- How to complete this task -
Retyping should cover only the lines from the one containing "This screenshot has height=471, width=1021." through the final line of the records, with pictures omitted.

Collected data entries
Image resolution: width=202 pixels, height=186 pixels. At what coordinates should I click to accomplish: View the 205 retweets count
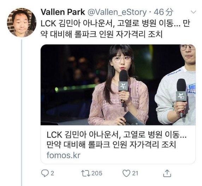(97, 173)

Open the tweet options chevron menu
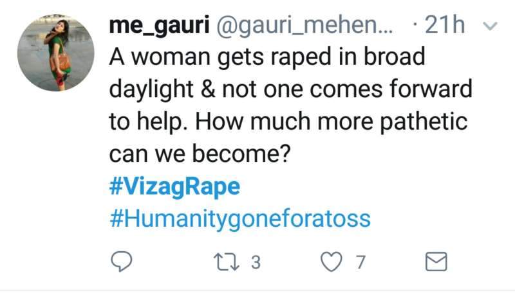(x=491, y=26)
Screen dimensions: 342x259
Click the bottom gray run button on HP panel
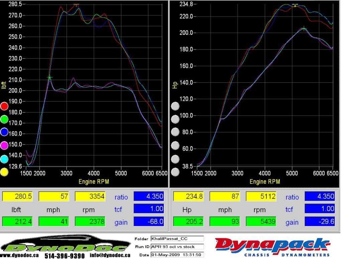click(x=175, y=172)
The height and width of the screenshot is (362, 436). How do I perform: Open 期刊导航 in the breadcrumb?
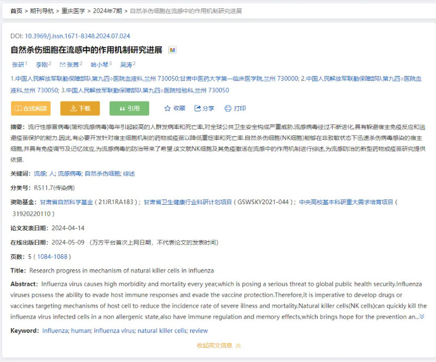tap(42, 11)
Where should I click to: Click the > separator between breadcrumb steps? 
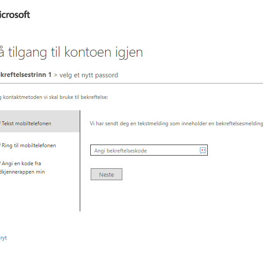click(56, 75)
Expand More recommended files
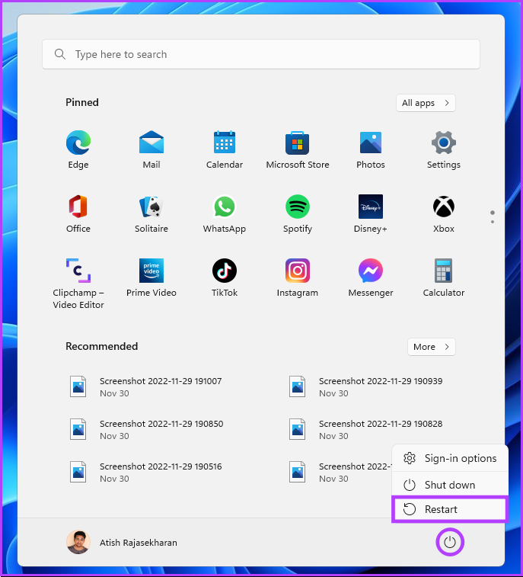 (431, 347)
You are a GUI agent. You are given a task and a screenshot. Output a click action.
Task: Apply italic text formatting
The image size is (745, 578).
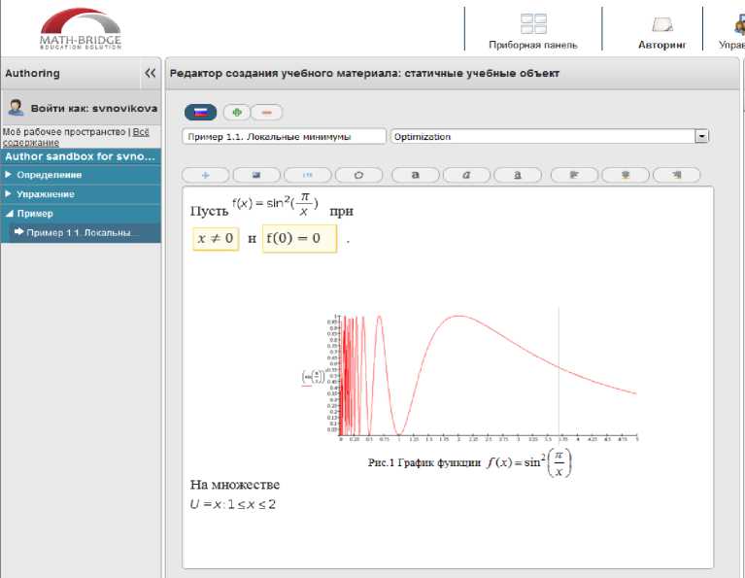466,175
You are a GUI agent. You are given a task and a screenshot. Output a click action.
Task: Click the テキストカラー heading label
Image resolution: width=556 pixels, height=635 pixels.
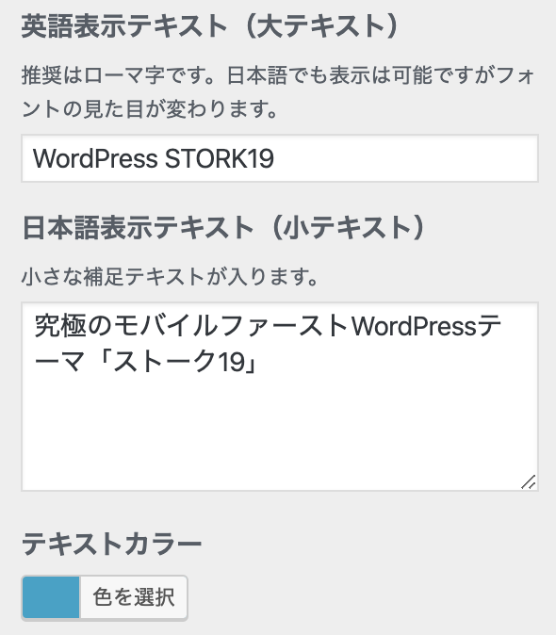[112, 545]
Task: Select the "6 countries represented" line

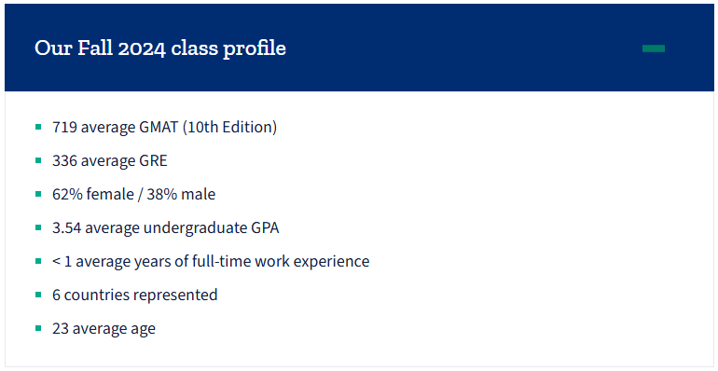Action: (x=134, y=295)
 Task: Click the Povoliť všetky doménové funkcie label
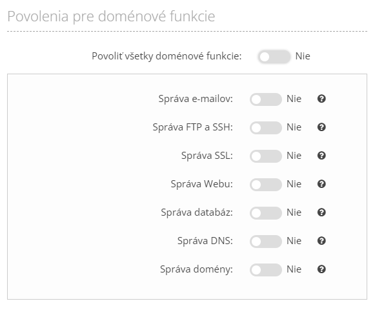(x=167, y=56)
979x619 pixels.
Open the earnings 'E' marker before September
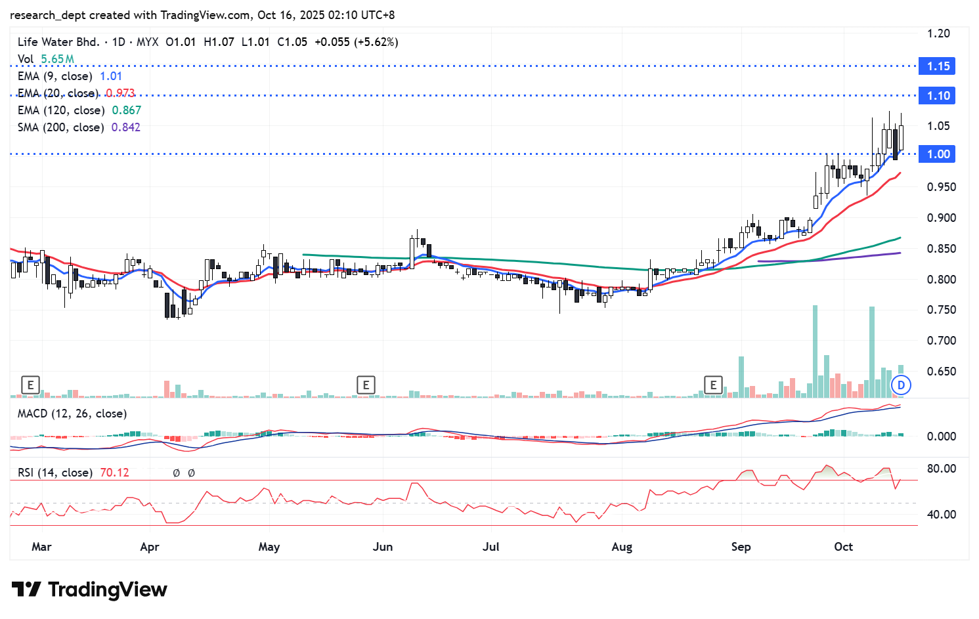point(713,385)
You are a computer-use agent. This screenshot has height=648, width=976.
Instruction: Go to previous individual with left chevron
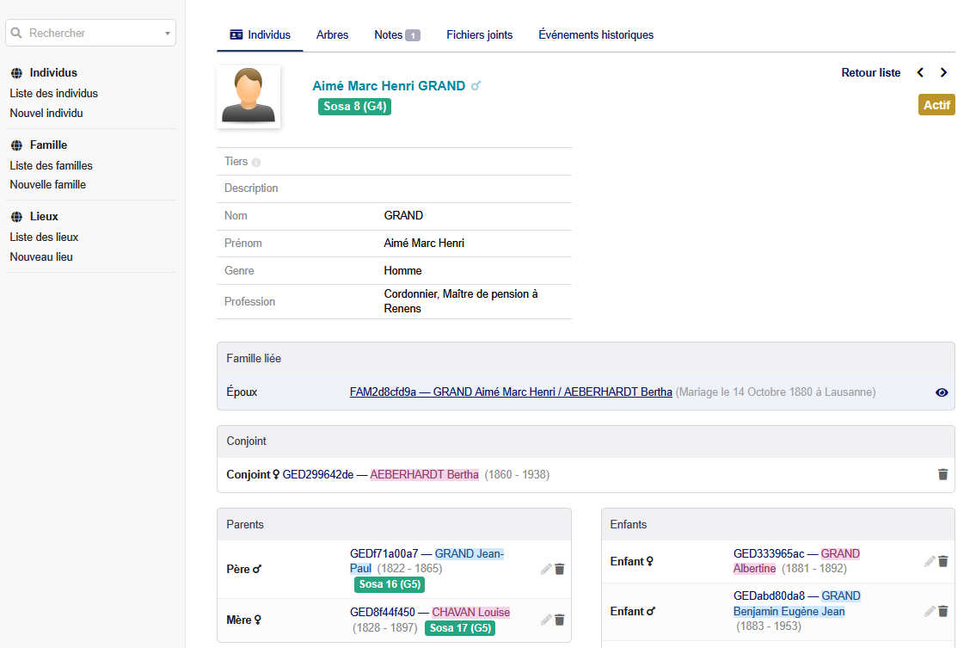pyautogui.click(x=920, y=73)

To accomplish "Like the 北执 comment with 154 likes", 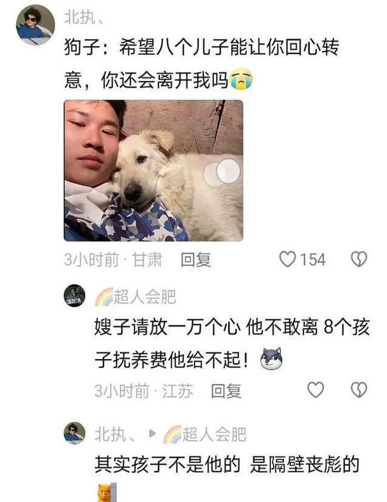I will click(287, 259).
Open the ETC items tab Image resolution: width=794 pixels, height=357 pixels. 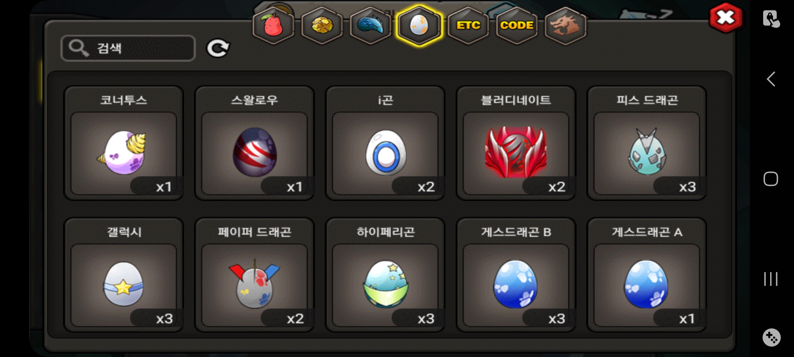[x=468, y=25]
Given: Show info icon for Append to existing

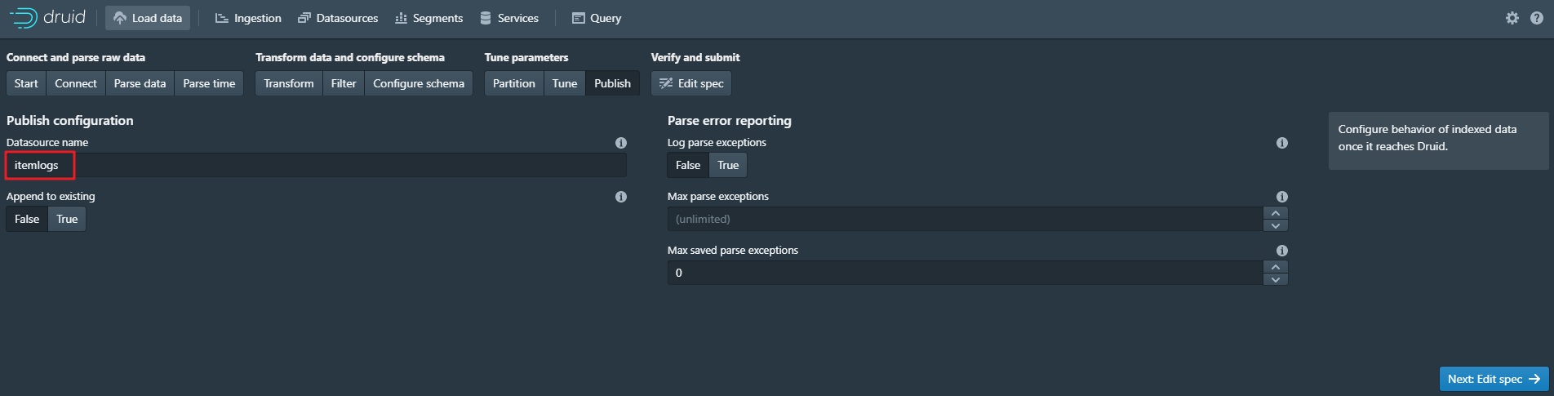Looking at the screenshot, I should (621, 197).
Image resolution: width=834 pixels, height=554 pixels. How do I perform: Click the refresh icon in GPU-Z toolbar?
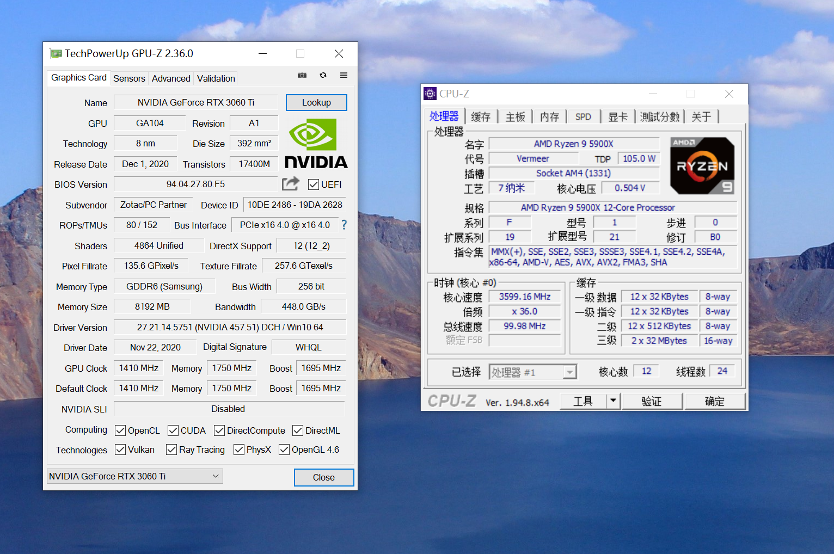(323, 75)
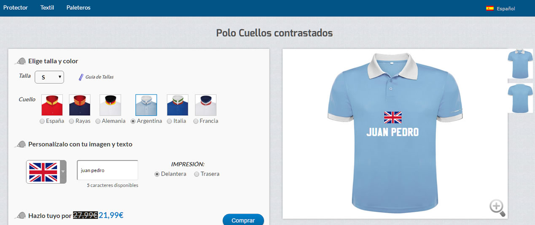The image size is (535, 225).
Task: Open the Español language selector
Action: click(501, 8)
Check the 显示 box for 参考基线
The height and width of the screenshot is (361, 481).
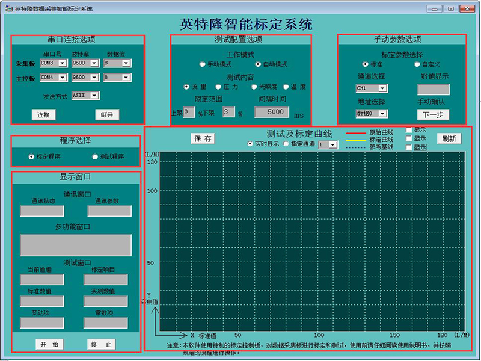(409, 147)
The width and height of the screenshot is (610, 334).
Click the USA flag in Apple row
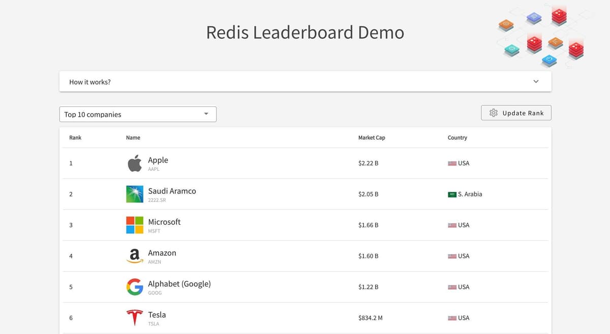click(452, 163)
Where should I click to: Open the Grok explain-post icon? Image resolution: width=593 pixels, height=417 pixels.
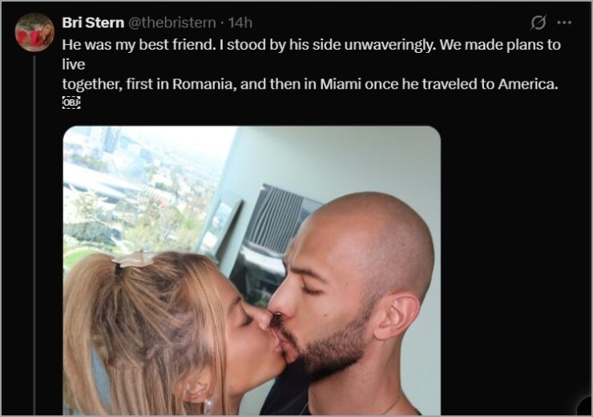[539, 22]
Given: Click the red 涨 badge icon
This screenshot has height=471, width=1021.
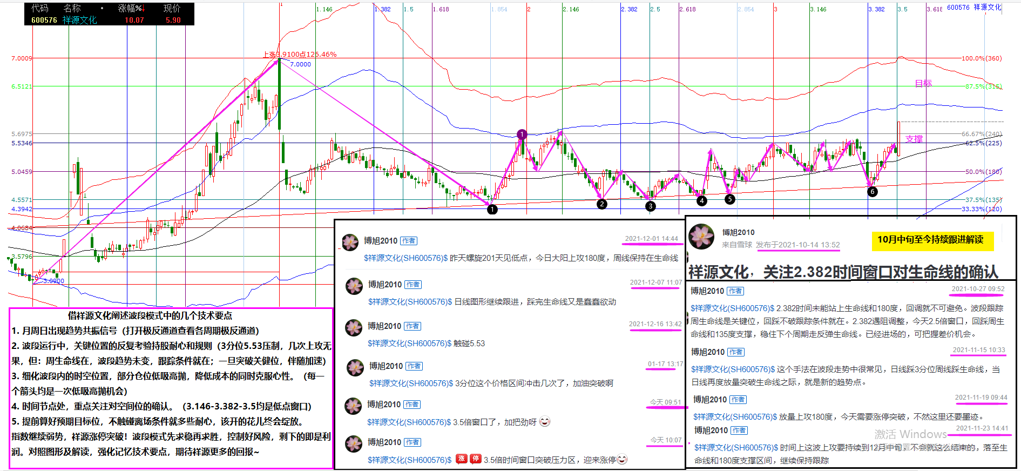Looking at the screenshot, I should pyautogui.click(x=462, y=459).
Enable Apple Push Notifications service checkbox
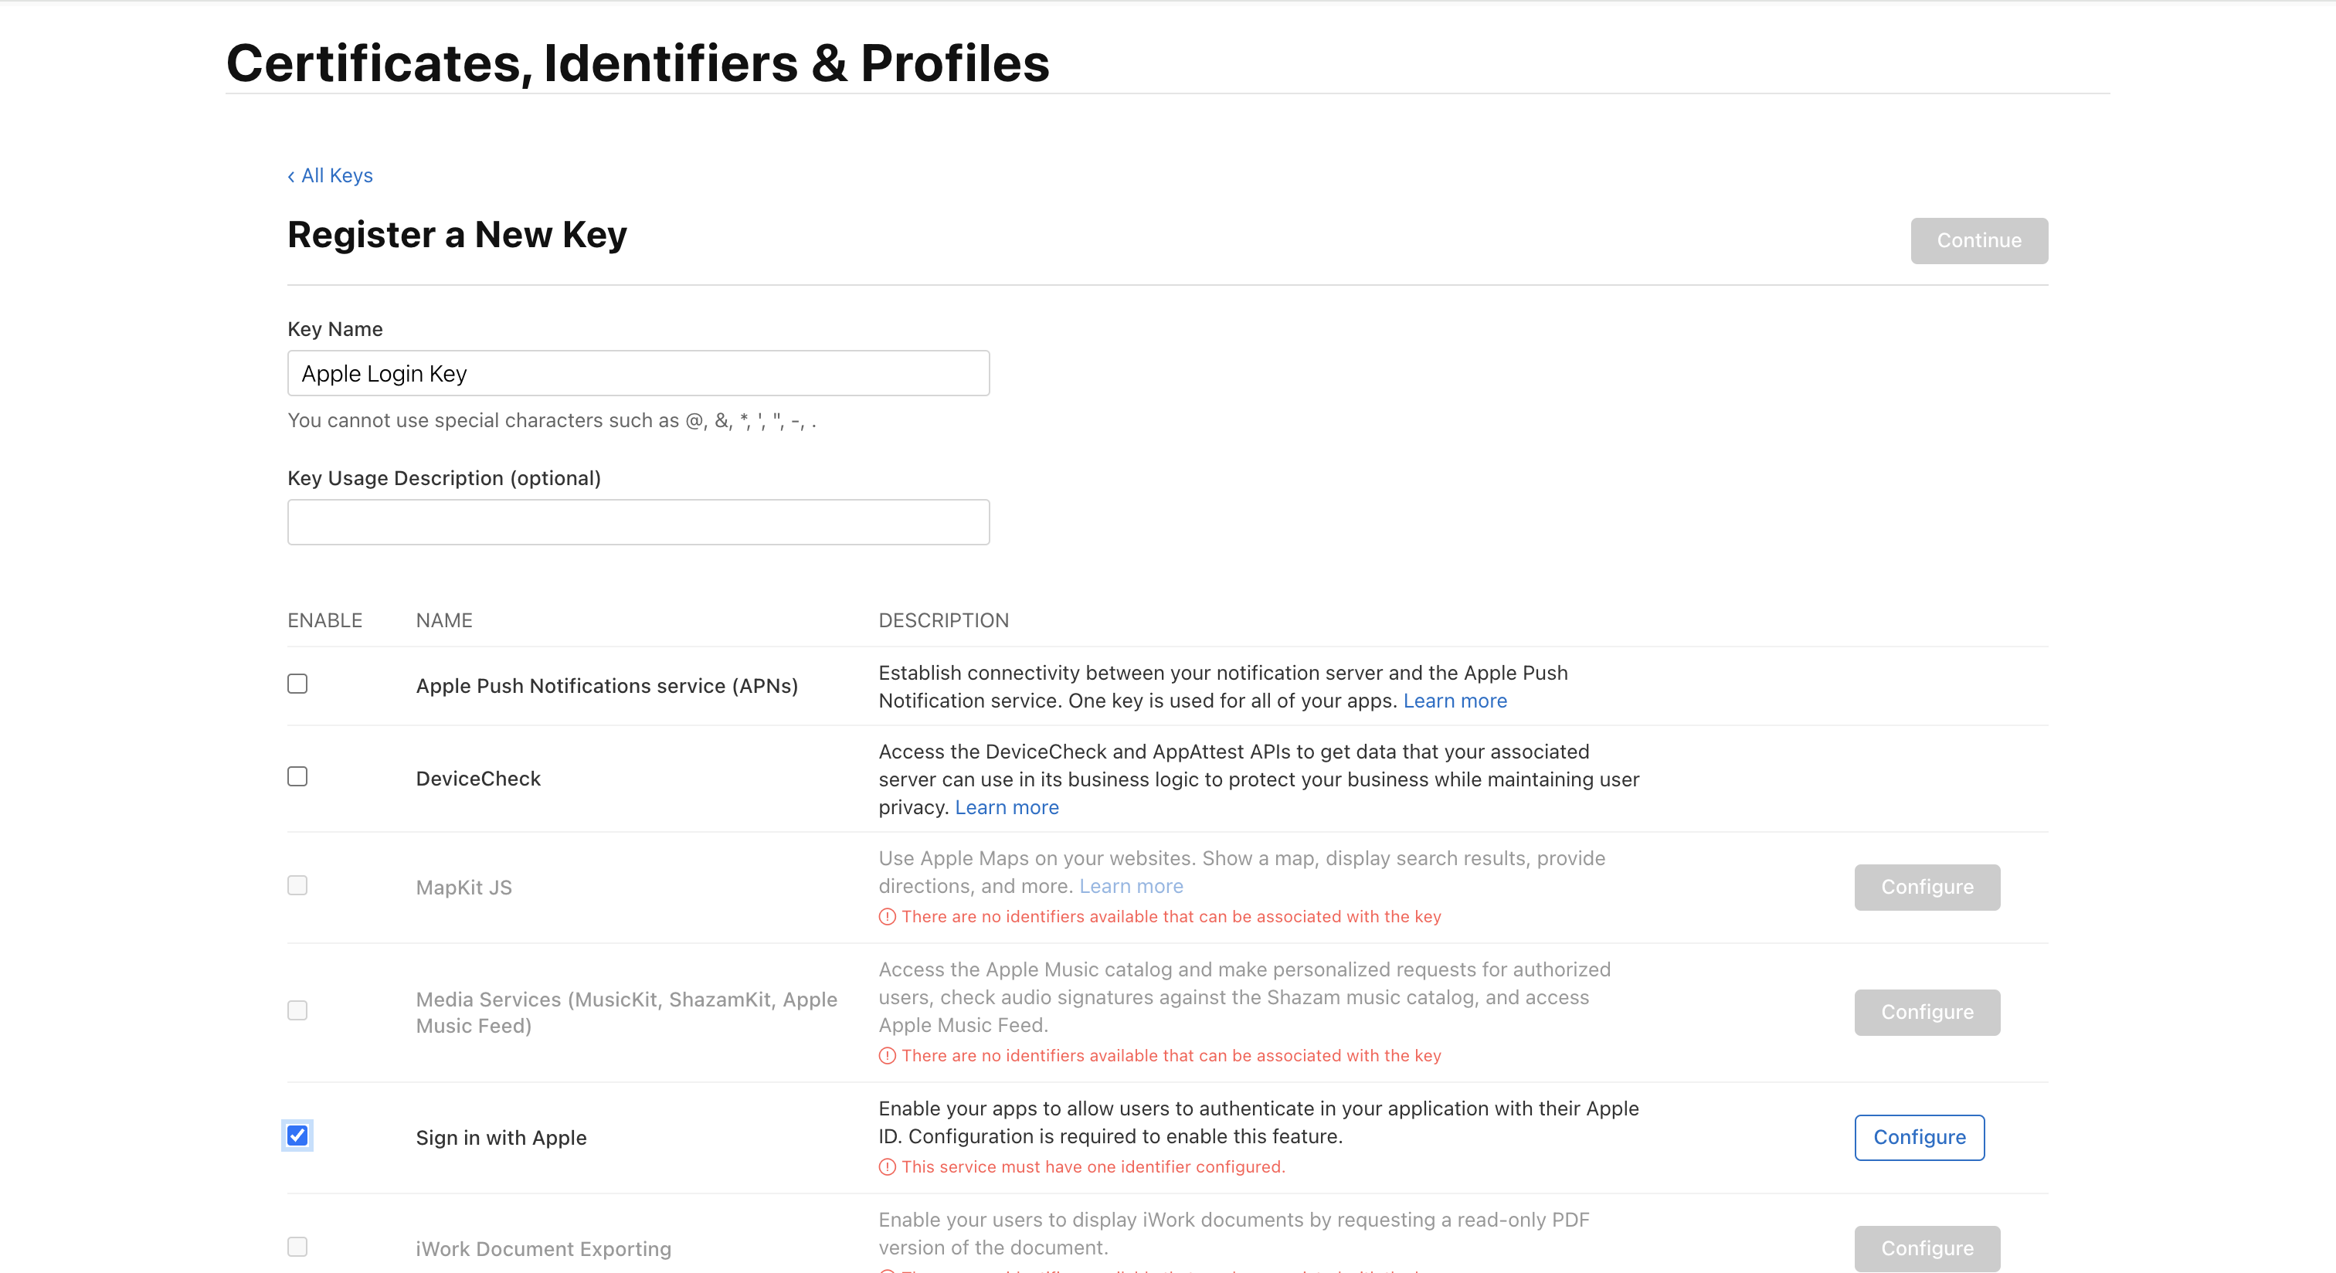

- Reply -
This screenshot has height=471, width=1021.
Looking at the screenshot, I should pyautogui.click(x=462, y=459).
Enable Apple Push Notifications service checkbox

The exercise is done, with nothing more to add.